Microsoft's Embrace of ODF Cautiously Welcomed

Microsoft's support for the OpenDocument Format (ODF) could mean greater opportunities for software makers already using the format, observers said Thursday.

Microsoft will put native support for ODF as part of its next service pack for Office 2007, due out by the first half of 2009. The surprise decision came as Microsoft's faces continued regulatory scrutiny from the European Commission over interoperability concerns.

The Commission said in a statement Thursday that it welcomes steps Microsoft takes toward "genuine" interoperability and that it would analyze the latest announcement to see how it impacts consumers' software choices.

In January, the Commission opened two new antitrust investigations against Microsoft concerning the interoperability of Windows with other software and the company's practice of bundling software products with Windows.

At least one office software maker thinks Microsoft's turnaround on ODF will mean more flexibility for software buyers. The ability to save in ODF in Microsoft Office could give users more confidence to switch to OpenOffice.org, a free open-source suite, said John McCreesh, spokesman for OpenOffice.org.

"The whole purpose of having an open standard is to give people freedom of choice," McCreesh said. "It means we have a level playing field, which is what it's all about."

Of course, those users could migrate to Microsoft from OpenOffice.org, too, McCreesh said.

A looming concern is if Microsoft's implementation of ODF within Office will handle documents with the same or better performance as competing suites.
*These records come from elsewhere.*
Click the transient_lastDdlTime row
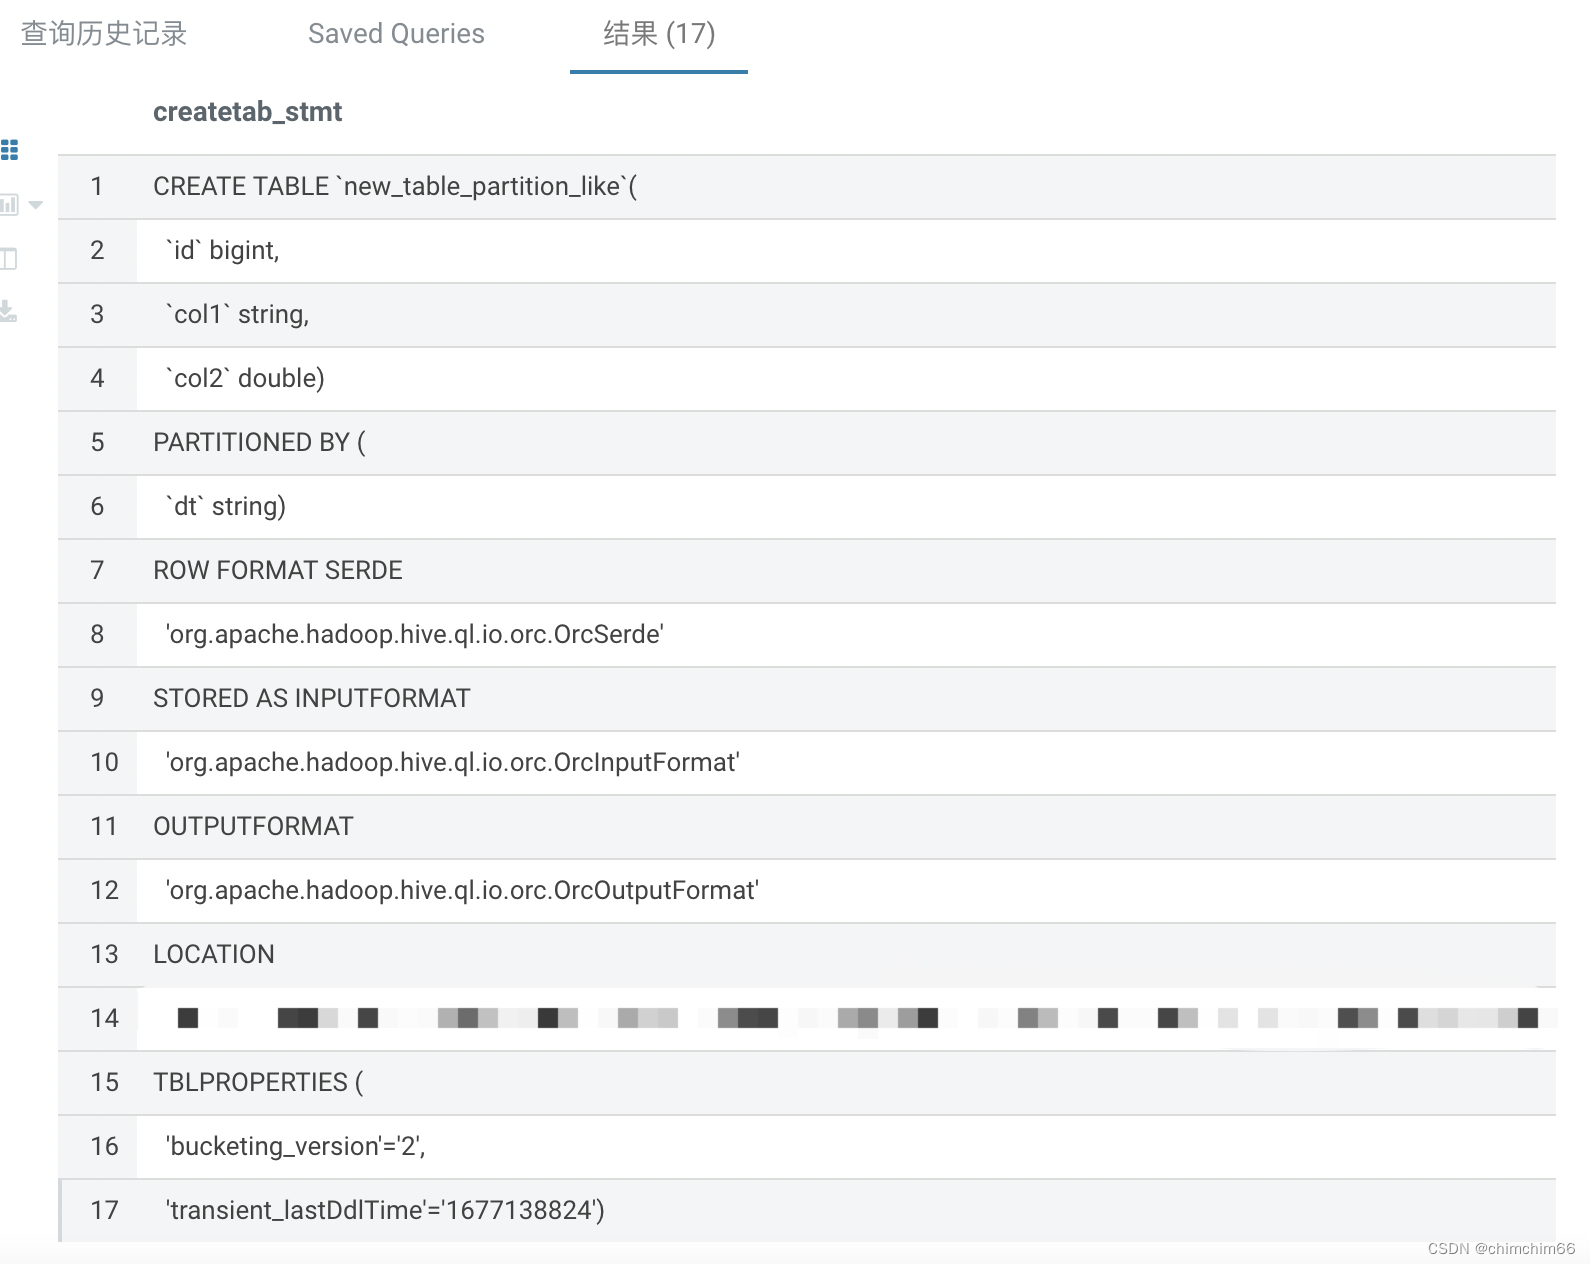This screenshot has width=1590, height=1264. tap(807, 1211)
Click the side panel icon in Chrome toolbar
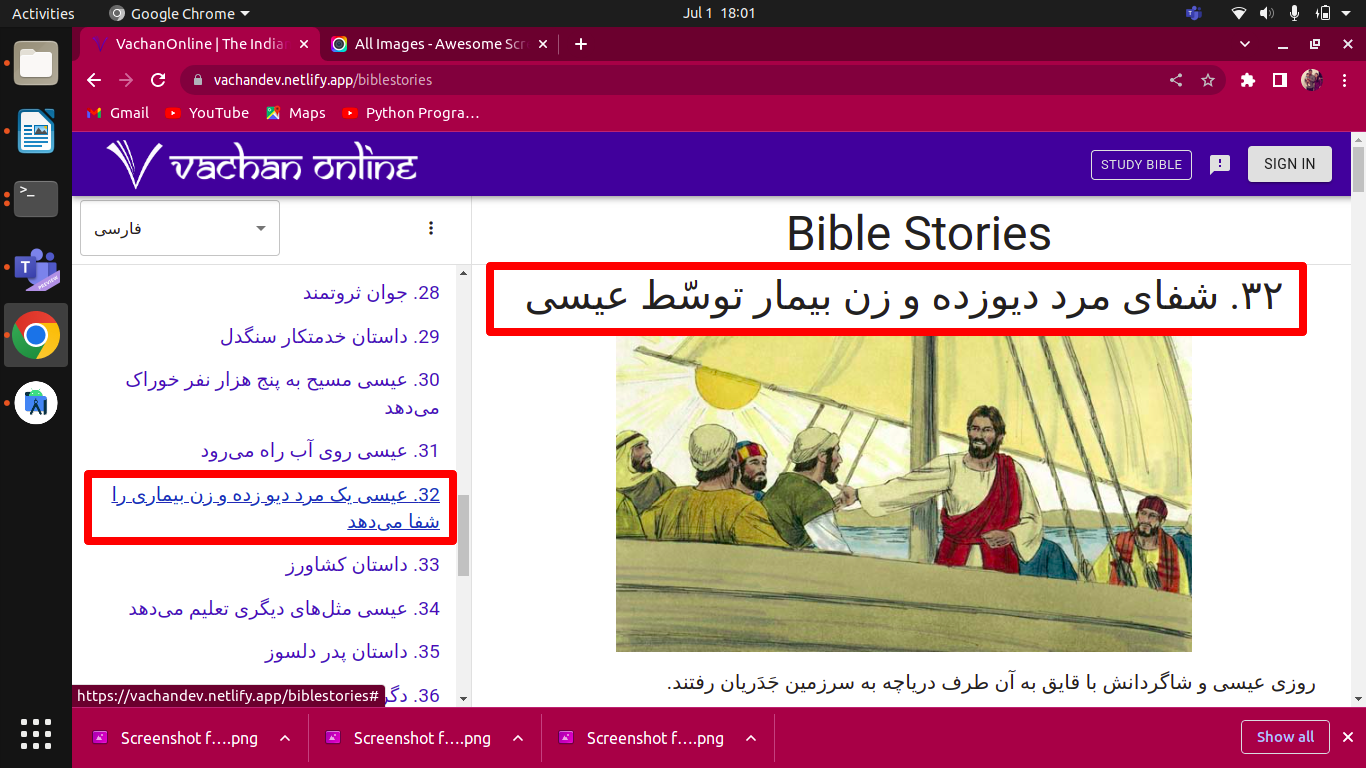This screenshot has height=768, width=1366. (1280, 80)
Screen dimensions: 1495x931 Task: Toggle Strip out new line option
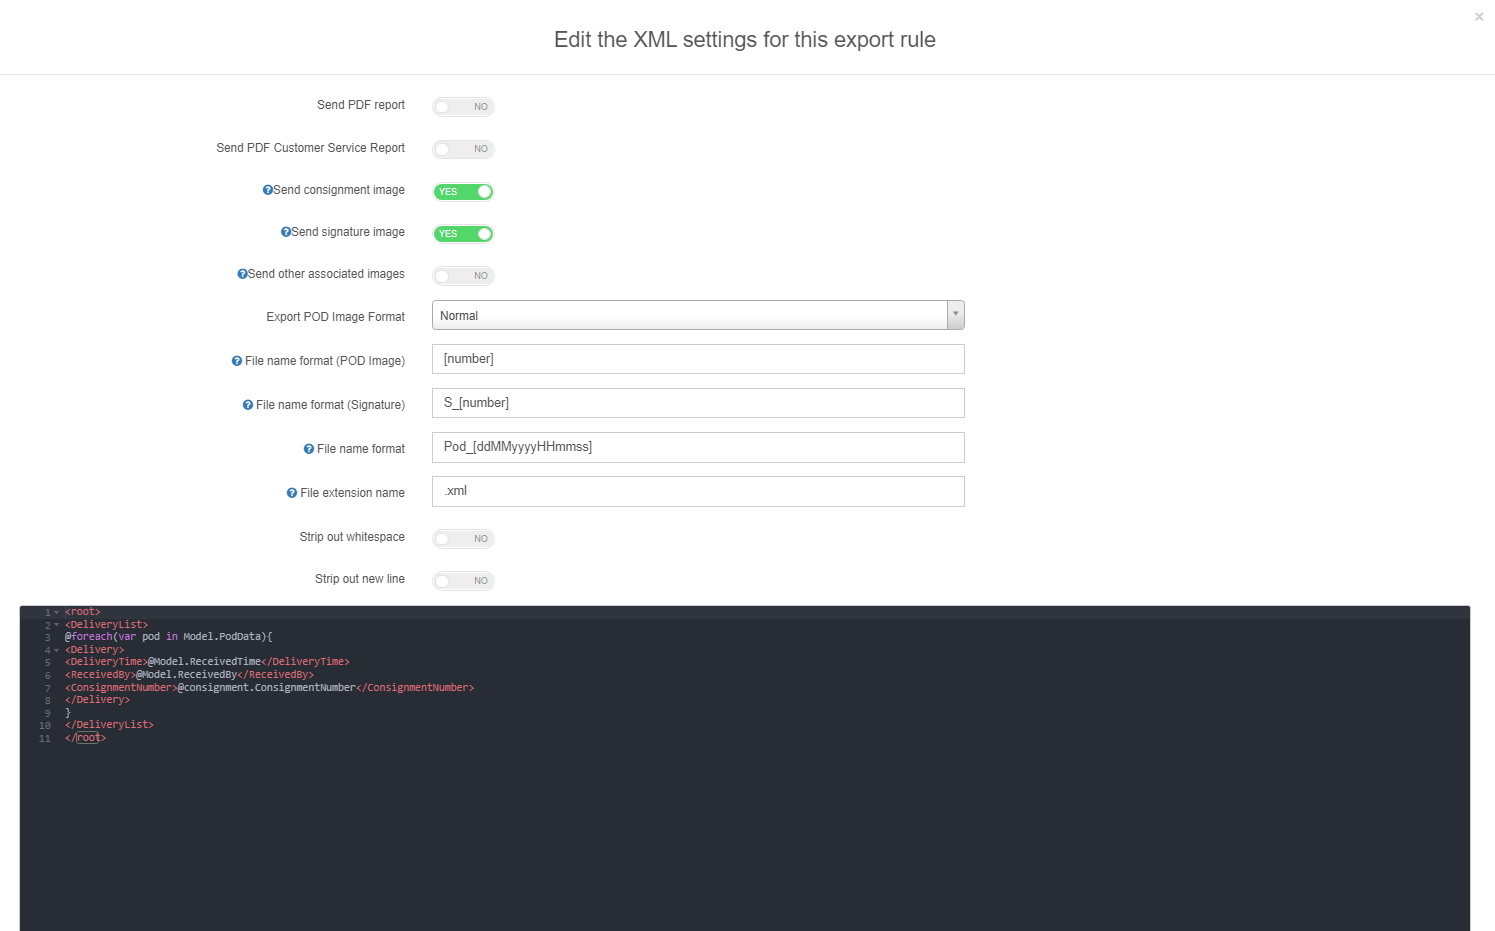[x=463, y=581]
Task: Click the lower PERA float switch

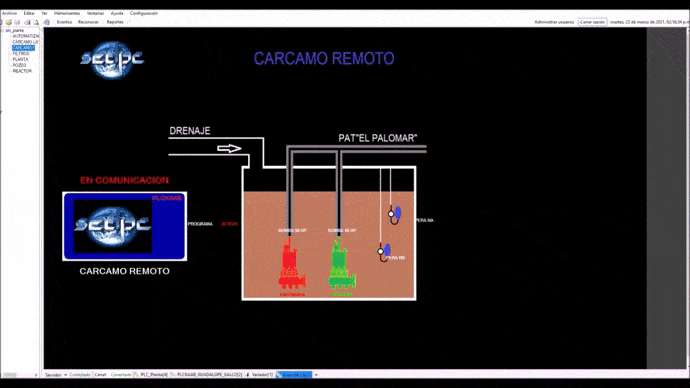Action: tap(384, 252)
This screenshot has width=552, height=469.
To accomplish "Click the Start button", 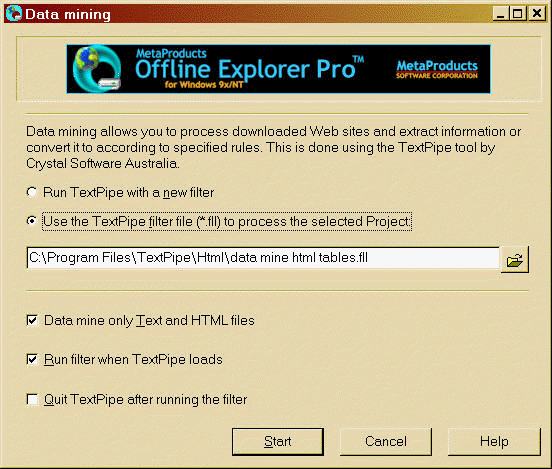I will click(x=278, y=442).
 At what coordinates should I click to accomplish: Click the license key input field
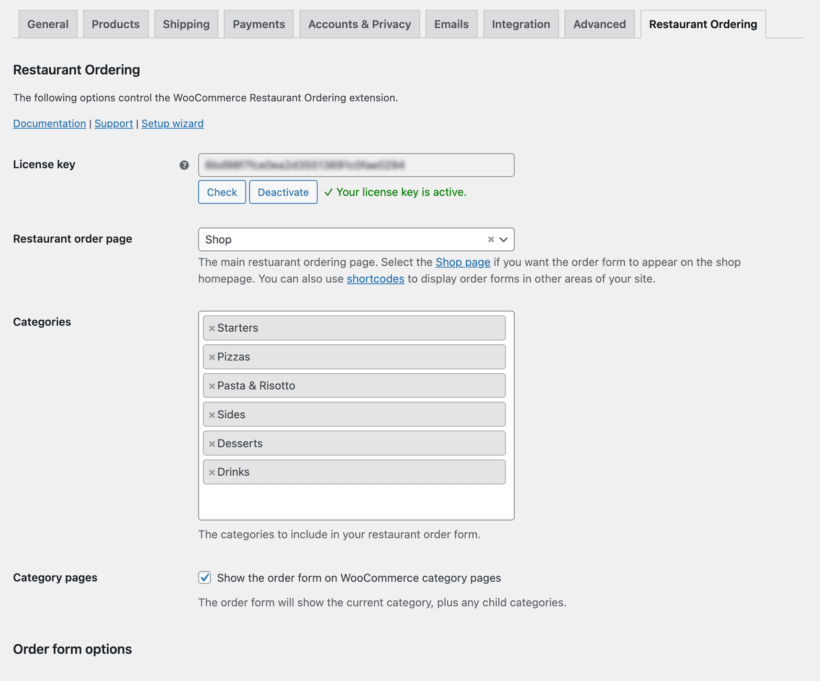[355, 164]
Microsoft has been criticized for embracing a particular standard but using subtle means within its software to subvert it.

Those concerns aside, one organization that has been particularly critical of Microsoft also welcomed the news. Wider user of ODF through Office could also give a boost to competing operating systems such as Linux, said the Free Software Foundation Europe.

"The move to support ODF, if genuine, would remove one of the most effective barriers for migration to GNU/Linux on the desktop," wrote Georg C.F. Greve, spokesman for the organization, in an e-mail. "The Microsoft desktop monopoly would be unlikely to continue in such a situation and millions of computer users would enjoy genuine freedom of choice."

Despite years of bitter criticism, Microsoft resisted putting native support for ODF in Office, instead supporting projects to create translators. Sun Microsystems developed one of those translators, which allows users to save in ODF in Microsoft Office 2003.

Microsoft also chose to push its Office Open XML (OOXML) format, which was approved by the International Organization for Standardization (ISO) in April. Opponents of OOXML said Microsoft's specification would unnecessarily splinter and complicate office software productivity products.

Microsoft said Wednesday that it would not implement ISO standard 29500, as the approved OOXML version is known, in Office 2007 but instead the next version of the program, known as Office 14.

That means ODF will have a few years' head start on the ISO's approved OOXML standard. Microsoft hasn't set a date for release of Office 14. Office 2007 was released first to business users in November 2006.

In the meantime, ODF could gain wider support, wrote ODF supporter Andrew Updegrove, an open-source and open-standards attorney with Gesmer Updegrove in Boston.

"Given the quality of open-source office suites such as OpenOffice...the frequency of ODF-based files popping up in the work flows of Office-based shops can now be expected to increase much more quickly," Updegrove wrote in an e-mail commentary.